Background: Cerebral small vessel disease (SVD) is an important cause of stroke and
vascular cognitive impairment (VCI), leading to subcortical ischemic vascular dementia. As a hereditary
form of SVD with early onset, cerebral autosomal dominant arteriopathy with subcortical
infarcts and leukoencephalopathy (CADASIL) represents a pure form of SVD and may thus serve
as a model disease for SVD. To date, underlying molecular mechanisms linking vascular pathology
and subsequent neuronal damage in SVD are incompletely understood.
Objective: We performed comparative transcriptional profiling microarray and proteomic analyses
on post-mortem frontal lobe specimen from 2 CADASIL patients and 5 non neurologically diseased
controls in order to identify dysregulated pathways potentially involved in the development
of tissue damage in CADASIL.
Methods: Transcriptional microarray analysis of material extracted from frontal grey and white
matter (WM) identified subsets of up- or down-regulated genes enriched into biological pathways
mostly in WM areas.
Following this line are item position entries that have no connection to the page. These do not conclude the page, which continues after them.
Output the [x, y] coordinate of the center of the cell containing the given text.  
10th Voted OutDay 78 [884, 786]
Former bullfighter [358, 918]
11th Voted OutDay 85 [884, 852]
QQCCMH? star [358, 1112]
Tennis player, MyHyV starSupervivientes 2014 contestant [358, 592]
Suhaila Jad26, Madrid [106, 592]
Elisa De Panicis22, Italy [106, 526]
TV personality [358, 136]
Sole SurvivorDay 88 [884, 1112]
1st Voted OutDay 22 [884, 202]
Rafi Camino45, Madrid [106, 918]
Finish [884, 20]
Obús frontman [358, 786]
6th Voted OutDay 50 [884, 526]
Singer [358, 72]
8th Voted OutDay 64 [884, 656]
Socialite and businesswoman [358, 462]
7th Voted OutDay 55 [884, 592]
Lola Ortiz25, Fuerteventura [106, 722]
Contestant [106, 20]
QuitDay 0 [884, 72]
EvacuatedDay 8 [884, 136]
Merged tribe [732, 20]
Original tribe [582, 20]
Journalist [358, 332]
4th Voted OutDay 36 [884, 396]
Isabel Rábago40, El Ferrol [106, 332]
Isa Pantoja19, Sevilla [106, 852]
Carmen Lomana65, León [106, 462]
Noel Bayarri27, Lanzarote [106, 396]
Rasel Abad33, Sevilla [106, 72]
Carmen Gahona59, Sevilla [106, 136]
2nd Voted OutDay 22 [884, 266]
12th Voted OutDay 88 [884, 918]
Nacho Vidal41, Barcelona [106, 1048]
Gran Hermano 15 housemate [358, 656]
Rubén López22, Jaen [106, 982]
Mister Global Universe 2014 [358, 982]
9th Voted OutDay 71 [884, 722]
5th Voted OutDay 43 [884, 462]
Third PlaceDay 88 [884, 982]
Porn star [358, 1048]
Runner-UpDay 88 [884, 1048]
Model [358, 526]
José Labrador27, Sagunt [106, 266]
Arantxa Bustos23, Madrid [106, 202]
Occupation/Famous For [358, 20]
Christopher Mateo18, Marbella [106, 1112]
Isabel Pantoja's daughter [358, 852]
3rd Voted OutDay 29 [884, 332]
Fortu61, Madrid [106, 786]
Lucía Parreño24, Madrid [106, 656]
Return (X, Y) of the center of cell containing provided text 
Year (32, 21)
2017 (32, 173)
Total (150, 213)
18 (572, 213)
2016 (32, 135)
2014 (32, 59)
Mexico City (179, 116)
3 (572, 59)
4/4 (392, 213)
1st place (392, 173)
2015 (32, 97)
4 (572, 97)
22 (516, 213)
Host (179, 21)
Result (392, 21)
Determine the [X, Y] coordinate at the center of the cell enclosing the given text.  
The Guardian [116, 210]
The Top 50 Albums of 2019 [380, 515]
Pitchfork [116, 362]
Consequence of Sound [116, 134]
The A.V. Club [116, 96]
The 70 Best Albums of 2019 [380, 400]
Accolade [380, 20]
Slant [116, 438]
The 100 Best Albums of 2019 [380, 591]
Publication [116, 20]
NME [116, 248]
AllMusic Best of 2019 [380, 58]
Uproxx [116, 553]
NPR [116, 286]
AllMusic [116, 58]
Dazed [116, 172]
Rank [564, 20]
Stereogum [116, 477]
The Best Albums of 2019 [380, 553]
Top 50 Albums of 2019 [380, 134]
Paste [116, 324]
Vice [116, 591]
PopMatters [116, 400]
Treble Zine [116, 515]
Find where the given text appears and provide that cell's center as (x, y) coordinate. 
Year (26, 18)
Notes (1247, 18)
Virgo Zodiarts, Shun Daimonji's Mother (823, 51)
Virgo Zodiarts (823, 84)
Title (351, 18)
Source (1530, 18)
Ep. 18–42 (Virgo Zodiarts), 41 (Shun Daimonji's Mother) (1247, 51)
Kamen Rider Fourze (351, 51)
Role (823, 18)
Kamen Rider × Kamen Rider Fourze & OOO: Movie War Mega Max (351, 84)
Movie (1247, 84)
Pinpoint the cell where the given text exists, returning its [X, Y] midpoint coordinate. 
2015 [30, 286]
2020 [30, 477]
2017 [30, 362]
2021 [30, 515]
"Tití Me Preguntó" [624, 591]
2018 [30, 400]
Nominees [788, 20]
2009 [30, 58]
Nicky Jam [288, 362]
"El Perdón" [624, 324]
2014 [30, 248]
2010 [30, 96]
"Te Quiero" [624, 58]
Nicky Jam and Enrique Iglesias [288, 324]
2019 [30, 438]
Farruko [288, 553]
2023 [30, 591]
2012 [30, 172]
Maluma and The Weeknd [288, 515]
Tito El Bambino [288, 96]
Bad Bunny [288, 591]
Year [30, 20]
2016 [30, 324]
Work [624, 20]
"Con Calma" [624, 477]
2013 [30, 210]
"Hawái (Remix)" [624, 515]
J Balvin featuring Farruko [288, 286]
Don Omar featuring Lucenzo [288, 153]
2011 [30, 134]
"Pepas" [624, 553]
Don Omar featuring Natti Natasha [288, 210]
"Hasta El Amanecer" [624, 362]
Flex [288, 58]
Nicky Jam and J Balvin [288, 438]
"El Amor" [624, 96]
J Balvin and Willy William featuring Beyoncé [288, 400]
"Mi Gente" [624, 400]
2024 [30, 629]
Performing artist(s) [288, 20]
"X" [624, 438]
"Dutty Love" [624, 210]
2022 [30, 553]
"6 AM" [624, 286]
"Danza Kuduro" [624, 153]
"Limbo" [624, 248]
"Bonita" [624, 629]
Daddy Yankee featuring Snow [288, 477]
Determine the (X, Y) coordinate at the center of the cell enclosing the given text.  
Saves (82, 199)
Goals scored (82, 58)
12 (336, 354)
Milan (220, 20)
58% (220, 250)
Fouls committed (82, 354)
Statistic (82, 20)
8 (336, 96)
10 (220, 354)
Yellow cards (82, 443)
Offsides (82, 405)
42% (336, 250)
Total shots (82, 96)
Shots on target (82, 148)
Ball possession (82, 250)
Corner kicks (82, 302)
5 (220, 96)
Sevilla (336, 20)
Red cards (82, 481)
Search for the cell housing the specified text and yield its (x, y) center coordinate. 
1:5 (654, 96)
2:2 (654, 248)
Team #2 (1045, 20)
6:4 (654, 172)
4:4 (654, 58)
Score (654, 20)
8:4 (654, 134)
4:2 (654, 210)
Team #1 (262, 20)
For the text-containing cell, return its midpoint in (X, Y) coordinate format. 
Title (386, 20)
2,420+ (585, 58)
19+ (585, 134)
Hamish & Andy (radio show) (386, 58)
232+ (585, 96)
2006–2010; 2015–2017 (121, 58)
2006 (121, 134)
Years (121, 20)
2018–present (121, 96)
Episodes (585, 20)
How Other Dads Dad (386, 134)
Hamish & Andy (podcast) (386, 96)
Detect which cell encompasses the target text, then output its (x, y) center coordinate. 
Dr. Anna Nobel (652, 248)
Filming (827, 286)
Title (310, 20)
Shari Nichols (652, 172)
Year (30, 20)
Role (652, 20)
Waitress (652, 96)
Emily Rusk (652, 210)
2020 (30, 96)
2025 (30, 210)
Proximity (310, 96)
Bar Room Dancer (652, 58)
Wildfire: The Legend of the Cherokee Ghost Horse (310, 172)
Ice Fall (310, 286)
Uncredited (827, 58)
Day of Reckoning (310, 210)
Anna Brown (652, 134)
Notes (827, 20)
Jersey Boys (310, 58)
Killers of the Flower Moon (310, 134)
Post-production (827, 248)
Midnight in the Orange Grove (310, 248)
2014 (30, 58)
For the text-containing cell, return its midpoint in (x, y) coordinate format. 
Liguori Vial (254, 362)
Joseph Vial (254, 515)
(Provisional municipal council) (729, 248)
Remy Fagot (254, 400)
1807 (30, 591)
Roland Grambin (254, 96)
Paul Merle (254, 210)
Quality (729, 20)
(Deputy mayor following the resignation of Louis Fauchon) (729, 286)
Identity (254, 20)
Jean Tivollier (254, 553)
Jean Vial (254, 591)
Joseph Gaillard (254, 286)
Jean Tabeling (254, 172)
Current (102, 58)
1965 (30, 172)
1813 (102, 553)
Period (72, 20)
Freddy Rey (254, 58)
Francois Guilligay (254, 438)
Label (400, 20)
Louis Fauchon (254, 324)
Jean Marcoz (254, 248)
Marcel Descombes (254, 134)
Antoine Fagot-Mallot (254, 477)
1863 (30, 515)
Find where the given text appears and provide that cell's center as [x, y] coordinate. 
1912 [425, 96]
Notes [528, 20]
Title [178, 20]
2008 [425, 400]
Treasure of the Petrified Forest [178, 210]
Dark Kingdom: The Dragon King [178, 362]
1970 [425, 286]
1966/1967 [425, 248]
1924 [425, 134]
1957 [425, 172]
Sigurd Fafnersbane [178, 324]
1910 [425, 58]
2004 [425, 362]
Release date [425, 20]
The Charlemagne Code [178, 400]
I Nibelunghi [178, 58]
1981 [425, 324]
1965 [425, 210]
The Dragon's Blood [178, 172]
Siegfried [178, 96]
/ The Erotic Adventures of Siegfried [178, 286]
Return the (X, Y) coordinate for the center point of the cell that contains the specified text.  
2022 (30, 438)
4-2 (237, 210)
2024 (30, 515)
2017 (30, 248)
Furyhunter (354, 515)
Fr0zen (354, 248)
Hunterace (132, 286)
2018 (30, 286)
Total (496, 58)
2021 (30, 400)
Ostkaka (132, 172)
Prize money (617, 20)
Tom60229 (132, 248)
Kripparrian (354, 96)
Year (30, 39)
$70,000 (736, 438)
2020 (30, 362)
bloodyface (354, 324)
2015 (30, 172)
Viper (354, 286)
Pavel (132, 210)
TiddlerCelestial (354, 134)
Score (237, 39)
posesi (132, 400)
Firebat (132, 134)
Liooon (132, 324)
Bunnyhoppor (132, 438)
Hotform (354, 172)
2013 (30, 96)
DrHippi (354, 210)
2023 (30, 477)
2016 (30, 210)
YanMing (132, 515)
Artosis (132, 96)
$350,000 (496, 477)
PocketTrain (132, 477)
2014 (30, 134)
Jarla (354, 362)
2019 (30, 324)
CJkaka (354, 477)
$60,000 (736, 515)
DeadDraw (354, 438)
Proteomic analysis of these regions also highlighted cellular processes identified
by dysregulated proteins.
Results: Discrepancies between proteomic and transcriptomic data were observed, but a number of
pathways were commonly associated with genes and corresponding proteins, such as: “ribosome”
identified by upregulated genes and proteins in frontal cortex or “spliceosome” associated with
down-regulated genes and proteins in frontal WM.
Conclusion: This latter finding suggests that defective expression of spliceosomal components
may alter widespread splicing profile, potentially inducing expression abnormalities that could
contribute to cerebral WM damage in CADASIL.